Il écrit également des nouvelles et des scénarios (bande dessinée, cinéma et télévision), jusqu'à ce que TF1 lui commande une nouvelle série policière qui deviendra la “bible” de la chaîne... Il crée le personnage de Navarro. Tito Topin écrira quasiment tous les épisodes de la série (108 au total) dont il assurera la direction pendant 17 ans. Le rythme de la production télévisuelle – avec un passage rapide de l'écriture à l'écran – lui correspond mieux que celui du cinéma.
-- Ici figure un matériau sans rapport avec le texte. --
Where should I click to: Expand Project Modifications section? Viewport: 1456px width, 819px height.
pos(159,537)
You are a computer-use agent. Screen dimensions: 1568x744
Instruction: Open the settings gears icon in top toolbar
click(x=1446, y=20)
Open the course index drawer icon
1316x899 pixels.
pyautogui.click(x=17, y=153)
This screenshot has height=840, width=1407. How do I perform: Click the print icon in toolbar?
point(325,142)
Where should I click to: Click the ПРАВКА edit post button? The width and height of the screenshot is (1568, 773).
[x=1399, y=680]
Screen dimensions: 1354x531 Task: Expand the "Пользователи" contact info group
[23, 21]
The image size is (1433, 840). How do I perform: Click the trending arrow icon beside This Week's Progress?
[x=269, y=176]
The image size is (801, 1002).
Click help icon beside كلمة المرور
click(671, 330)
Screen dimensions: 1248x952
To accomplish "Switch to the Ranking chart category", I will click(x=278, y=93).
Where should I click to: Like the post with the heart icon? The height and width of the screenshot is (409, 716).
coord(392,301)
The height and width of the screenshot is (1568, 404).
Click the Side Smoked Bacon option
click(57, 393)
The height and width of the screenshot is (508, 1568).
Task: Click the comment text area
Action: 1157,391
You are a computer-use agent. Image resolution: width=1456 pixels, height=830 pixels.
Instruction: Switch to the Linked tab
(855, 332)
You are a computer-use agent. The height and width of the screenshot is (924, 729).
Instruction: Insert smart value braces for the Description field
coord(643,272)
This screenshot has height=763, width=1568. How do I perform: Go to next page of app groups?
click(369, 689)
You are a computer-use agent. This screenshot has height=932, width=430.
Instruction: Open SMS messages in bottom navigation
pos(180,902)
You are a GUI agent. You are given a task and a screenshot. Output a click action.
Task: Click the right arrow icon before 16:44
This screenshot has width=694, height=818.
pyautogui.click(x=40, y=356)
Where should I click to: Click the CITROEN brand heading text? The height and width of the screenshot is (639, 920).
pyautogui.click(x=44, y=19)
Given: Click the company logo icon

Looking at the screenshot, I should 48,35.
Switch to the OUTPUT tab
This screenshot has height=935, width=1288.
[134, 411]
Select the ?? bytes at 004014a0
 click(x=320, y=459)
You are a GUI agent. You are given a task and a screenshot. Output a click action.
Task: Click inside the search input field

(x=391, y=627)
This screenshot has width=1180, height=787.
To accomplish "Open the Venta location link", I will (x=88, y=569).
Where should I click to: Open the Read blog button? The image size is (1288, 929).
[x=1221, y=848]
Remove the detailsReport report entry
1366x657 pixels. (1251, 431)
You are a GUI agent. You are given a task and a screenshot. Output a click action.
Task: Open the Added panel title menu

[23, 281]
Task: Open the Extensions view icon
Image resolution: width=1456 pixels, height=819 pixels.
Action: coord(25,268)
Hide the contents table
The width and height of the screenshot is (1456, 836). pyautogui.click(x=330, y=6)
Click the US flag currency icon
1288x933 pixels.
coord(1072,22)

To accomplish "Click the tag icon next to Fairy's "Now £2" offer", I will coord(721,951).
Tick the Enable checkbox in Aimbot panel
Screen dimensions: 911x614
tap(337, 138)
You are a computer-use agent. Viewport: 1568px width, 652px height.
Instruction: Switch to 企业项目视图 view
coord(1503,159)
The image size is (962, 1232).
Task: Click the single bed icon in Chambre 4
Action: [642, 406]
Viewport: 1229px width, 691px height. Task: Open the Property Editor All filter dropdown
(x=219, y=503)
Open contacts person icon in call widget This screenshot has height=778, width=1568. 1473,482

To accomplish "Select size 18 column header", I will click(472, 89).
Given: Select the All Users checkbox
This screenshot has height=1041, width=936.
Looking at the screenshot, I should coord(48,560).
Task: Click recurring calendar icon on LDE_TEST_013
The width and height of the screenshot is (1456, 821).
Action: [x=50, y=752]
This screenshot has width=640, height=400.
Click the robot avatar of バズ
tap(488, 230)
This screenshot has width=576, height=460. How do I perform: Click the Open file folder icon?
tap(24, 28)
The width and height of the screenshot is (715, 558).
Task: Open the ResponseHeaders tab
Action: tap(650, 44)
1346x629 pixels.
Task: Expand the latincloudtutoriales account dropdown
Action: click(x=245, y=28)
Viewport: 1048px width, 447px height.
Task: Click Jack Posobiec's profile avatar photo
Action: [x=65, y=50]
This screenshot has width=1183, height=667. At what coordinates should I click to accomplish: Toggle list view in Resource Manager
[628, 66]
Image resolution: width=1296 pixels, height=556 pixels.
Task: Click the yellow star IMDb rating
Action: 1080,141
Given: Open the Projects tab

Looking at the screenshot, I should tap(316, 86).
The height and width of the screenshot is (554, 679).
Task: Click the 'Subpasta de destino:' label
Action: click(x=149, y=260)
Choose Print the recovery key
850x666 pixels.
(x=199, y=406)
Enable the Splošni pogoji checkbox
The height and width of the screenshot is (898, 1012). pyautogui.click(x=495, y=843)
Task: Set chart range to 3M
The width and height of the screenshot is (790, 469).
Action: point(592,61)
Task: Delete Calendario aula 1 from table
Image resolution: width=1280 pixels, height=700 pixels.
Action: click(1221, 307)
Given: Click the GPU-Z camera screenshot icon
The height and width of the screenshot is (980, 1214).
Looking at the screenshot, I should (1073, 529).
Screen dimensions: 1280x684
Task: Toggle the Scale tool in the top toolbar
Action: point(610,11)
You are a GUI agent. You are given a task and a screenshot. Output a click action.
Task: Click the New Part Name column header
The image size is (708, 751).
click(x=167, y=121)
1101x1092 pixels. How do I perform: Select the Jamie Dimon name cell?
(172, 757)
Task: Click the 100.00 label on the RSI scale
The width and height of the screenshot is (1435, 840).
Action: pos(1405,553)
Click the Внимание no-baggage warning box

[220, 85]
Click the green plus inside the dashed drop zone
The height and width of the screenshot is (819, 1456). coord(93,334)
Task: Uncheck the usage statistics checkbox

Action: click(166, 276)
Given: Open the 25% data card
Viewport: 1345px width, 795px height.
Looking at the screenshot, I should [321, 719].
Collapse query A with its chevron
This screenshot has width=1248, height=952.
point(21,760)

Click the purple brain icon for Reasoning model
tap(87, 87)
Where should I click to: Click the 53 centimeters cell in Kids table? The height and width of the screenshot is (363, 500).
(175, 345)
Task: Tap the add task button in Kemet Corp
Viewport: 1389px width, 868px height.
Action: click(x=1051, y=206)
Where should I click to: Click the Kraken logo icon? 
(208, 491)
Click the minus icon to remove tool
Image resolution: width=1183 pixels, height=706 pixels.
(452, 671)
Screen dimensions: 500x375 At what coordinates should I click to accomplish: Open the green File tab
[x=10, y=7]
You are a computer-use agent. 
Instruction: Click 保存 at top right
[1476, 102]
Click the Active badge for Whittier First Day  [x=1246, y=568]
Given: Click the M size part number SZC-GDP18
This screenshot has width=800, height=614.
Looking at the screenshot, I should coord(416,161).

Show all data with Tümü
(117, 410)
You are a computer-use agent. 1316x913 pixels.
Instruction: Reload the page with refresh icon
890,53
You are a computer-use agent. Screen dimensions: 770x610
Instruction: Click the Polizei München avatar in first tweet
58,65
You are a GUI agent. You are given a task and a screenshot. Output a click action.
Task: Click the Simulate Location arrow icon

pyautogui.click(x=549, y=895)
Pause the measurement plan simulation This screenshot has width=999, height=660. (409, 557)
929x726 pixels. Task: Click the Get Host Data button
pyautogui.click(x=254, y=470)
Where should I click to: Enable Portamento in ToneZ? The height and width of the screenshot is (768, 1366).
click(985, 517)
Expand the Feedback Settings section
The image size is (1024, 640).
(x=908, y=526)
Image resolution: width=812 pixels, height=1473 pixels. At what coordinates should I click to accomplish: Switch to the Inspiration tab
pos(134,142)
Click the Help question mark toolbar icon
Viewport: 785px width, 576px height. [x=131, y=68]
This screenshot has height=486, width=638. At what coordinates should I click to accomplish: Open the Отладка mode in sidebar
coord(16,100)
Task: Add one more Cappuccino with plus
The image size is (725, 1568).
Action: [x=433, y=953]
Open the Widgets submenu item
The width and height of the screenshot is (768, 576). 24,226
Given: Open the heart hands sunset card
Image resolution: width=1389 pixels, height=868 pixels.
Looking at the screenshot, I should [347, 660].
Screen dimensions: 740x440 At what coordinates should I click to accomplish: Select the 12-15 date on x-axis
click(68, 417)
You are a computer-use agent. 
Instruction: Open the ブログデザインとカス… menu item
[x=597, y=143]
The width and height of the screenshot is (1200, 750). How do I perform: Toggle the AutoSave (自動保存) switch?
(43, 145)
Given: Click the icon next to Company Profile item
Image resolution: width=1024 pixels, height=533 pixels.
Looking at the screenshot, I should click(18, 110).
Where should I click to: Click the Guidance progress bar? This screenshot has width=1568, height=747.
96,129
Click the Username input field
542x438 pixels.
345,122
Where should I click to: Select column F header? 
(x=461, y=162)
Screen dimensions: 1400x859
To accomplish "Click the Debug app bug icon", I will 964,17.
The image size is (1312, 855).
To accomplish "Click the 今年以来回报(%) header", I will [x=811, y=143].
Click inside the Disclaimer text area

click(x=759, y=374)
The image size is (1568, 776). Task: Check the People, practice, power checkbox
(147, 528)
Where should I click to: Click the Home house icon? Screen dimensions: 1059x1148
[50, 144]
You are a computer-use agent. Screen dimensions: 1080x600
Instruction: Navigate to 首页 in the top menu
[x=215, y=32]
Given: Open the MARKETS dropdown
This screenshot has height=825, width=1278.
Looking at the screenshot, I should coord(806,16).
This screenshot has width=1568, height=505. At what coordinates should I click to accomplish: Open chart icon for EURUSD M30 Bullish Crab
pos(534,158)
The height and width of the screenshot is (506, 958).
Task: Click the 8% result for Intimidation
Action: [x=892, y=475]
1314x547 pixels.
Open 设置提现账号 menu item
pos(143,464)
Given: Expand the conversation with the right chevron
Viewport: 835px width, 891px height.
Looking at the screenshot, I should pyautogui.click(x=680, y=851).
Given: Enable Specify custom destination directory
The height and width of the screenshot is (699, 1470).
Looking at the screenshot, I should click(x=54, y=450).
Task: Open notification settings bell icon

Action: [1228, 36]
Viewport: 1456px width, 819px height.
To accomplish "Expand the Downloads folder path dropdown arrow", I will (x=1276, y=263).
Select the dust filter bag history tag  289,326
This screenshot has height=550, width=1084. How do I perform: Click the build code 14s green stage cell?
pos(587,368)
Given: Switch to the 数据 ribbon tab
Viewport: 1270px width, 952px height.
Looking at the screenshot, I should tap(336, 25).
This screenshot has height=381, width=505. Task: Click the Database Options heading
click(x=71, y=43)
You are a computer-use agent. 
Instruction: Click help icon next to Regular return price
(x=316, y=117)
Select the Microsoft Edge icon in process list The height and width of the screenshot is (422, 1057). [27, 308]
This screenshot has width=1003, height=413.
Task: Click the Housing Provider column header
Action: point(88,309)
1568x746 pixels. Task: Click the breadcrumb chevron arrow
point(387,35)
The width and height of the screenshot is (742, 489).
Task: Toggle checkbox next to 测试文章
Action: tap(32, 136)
Il confie ne pas apprécier les plateaux de tournage où il ne trouve jamais sa place, où tout lui semble trop long, où les relations avec les réalisateurs sont difficiles.

Après la télévision, Tito Topin retourne à la littérature tout en soutenant – à l'instar de son ami Jean Rouaud – que “le roman est mort”. La preuve en est selon lui que les ouvrages qui se vendent le mieux aujourd'hui ne sont pas les romans mais les livres pratiques.

Maintes fois récompensé, Tito Topin est Chevalier des arts et Lettres. Il a reçu le Grand Prix national de la création audiovisuelle en 1996, le prix Mystère de la critique pour 55 de fièvre(Gallimard), le Grand Prix de Littérature Policière pour Un gros besoin d'amour (Grasset), le Prix du Polar de Cognac avec Bentch et Cie (fayard). Ses livres paraissent désormais chez Rivages.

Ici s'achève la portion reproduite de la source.